For the Russian side, violence continues mostly via proxy. Since 2003, “Chechenization” has increasingly put efforts to eliminate Chechen rebels in the hands of Putin’s man in Grozny, Chechen Prime Minister Ramzan Kadyrov. According to HRW, since “anti-terrorist” operations came under Kadyrov command, secret detention, disappearances, and torture have become the norm, even overshadowing the methods of Russia’s Second Operational Investigative Bureau (ORB-2).
Torture and other forms of ill treatment by ORB-2 personnel appear aimed at coercing confessions from detainees, which then lead to fabricated criminal charges and court convictions. Kadyrovtsy, by contrast, resort to such treatment to secure incriminating information about rebel forces from detainees whom they subsequently release or force to join their ranks. They have also taken hostage and mistreated relatives of alleged rebel fighters.
This is exactly what Anna Politkovskaya’s last article documented, and HRW’s report now confirms.
In regard to ORB-2 tortures, one Sulim S., 29, told HRW in an interview:
For the first five days they kept me blindfolded. I did not know what they wanted. They kept saying, “We know that you know, and you know that we know!” and when I asked what I was supposed to know, they tortured me. They put a gas mask on my face and would cut the airflow until I started suffocating. They repeatedly gave me electric shocks—my head was swinging back and forth; one discharge went through my tongue, and my tongue got all swollen and was falling out of my mouth.
They beat me mercilessly. They put me against the wall with my legs spread apart and kicked me on my privates—I later saw that the entire area in between my thighs was all black from bruises. They pulled my pants down and threatened to rape me.
I kept telling them, “Just kill me!” but they said, “No, we won’t kill you right away—we’ll do it slowly, and we will also rip your brother apart.” I felt like during these interrogations I was dying over and over again, and they would revive me to continue. Finally, after they realized I could not come up with anything, they offered me three crimes to choose from—a bombing of a bus, a killing of two policemen or a killing of one woman. But I refused.

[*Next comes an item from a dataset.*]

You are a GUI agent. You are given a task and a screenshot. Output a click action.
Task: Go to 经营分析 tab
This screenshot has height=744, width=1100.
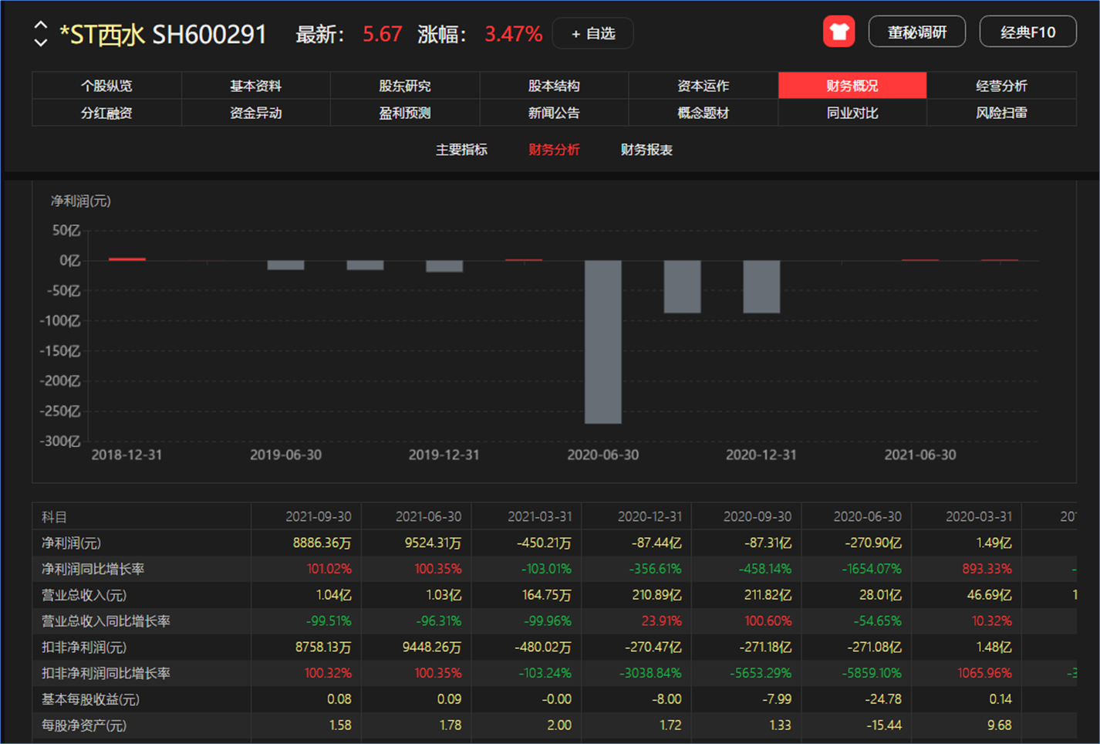pos(1001,86)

About a week after his detention, Sulim’s brother, Salambek was detained. He described similar torture at the hands of ORB-2:
The men started beating me while we were still in the car, but did not explain where they were taking me and why. Then they put me into a room, and told me to tell them “everything.” I thought they were referring to a short period of time in 1999 when I helped to dig trenches in the city along with everybody else, but they . . . said they were not interested in that—they wanted me to confess to bombings and killings. I said they must have mistaken me for someone else.
They attached wires to my fingers and ears, and started giving me electric shocks—I could not see the device, as they put a gasmask on my head, but heard the clicking sound. They pushed me against the wall and started beating me on the kidneys, and then threw me on the floor—I was lying on my stomach, and one of the men put his boot under my heart area, while [at the same time] another was sitting on my back. As other men pressed the pain zones on my legs I would twitch and the boot would press hard into my heart—I felt like my heart was stopping and couldn’t breathe.
They repeated these interrogations and beatings for several days, and then told me that if I did not confess, they would bring my wife and rape her in front of my eyes, and then do the same with me. They brought a club and said they would stick it up my ass.
I would rather die than be dishonored like that; it is just unthinkable in our culture—I told them I would confess to a bombing of a bus, and made up a story, coming up with the most unbelievable details. When I tried to take my confession back, they started torturing my brother in the adjacent cell, saying, ‘Do you hear? That’s your brother screaming.
The Kadyrovtsy’s methods show little difference. HRW documented 82 cases of torture committed by the Kadyrovtsy, 54 of which occurred in 2006 alone.
Take for example, the secret detention and torture of one Magomed M., 24.
Magomed M. told Human Rights Watch that Kadyrov’s forces brought him and the four other men to one of Kadyrov’s bases on the outskirts of the village of Tsentoroi. Personnel at first put them in a boiler room on the base, and soon thereafter the base commander took three of the detainees out to a nearby field for questioning. Magomed M. told Human Rights Watch:
“There were three or four personnel there—the same ones who brought us to the base. They kept asking about a rebel fighter from our area—they said we should know him since we are the same age. I knew nothing about the man, but they wouldn’t believe me. They kept kicking me and beating me with sticks; it lasted for five or six hours.”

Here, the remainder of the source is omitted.